SEATTLE — An iconic Boeing 747 jumbo jet, a symbol of Pacific Northwest innovation and industrial achievement, will soon be the centerpiece of a new development in Seattle’s South Lake Union neighborhood.
Developer Ian Gillespie, the founder of WestBank based in Vancouver, Canada, is the visionary behind the project.
"The idea of celebrating that innovation was something I thought was really interesting," Gillespie said in an interview with KING 5. “What symbol celebrates innovation better than the Boeing 747? There isn't one."
The old airplane is currently being refurbished and deconstructed in the desert near Los Angeles. It will then be loaded in pieces onto two dozen flatbed trucks before it's shipped to Seattle.
That's where the fuselage of the airplane will be reconstructed and hung between two towers under construction at Stewart Street and Denny Way.
Gillespie, a self-proclaimed city-builder, is especially interested in the architecture and design of his communities in major cities around the world. His biggest focus now is on Seattle, where the apartment towers at 1200 Stewart St are just one of three developments he currently has in the works in the downtown Seattle area.

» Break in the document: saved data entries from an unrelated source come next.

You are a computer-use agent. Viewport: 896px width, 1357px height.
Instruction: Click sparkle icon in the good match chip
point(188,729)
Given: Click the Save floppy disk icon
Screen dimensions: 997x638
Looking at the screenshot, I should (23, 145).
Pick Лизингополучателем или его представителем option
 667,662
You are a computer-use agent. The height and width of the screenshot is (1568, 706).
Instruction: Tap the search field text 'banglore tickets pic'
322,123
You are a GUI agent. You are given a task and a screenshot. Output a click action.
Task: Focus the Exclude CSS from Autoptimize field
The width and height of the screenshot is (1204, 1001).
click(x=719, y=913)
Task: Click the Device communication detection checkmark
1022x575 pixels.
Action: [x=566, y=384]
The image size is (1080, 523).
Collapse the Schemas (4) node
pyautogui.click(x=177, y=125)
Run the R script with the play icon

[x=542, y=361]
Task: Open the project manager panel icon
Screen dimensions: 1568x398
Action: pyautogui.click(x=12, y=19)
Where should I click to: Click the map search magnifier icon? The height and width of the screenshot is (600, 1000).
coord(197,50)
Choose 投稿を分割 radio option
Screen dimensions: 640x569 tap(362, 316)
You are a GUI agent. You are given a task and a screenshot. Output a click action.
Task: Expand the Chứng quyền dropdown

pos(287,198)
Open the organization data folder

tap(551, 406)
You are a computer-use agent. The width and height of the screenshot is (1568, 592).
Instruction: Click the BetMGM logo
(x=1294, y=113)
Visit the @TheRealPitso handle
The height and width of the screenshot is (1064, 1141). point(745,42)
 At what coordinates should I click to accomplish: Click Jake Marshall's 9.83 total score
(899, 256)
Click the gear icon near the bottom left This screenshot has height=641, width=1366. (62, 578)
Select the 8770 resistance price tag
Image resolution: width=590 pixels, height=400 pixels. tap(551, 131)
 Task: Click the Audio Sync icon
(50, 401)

"Seattleites should be incredibly proud of what they have done,” said Gillespie. “You have an incredible city.”
The Boeing 747 is sure to turn heads when it's fully installed sometime in the summer of 2022. The 250-foot-long, 65-foot-tall airplane will be hung 14 feet above the central galleria of 1200 Stewart. The development includes hundreds of residential apartment units.
The airplane will be home to office space for WestBank, but also open to the public as access to several shops, restaurants and a “Live Nation” music venue.
"It's super cool and creative. It's just exactly what Seattle is about," said Jon Scholes, president and CEO of the Downtown Seattle Association.
Scholes admitted the city has a long way to go to fully recover from the COVID-19 pandemic. However, Gillespie's addition to downtown is a sign big money developers are still ready to bet big on Seattle.
"We've got a strong foundation that we're rebuilding from," he said. "We've got more people living downtown today than we did prior to the pandemic. So, that's a good sign for the future."
Gillespie hopes his project will help further put Seattle on the map. But most of all, he's hoping to inspire anyone that sees the Boeing 747 downtown.
"Leaving this discarded thing sitting out in the desert, never to have any value again, seems sad," explained Gillespie. "If we could bring it back to life, I thought there was something kind of romantic about that, and if we can inspire some people, then we've had a success."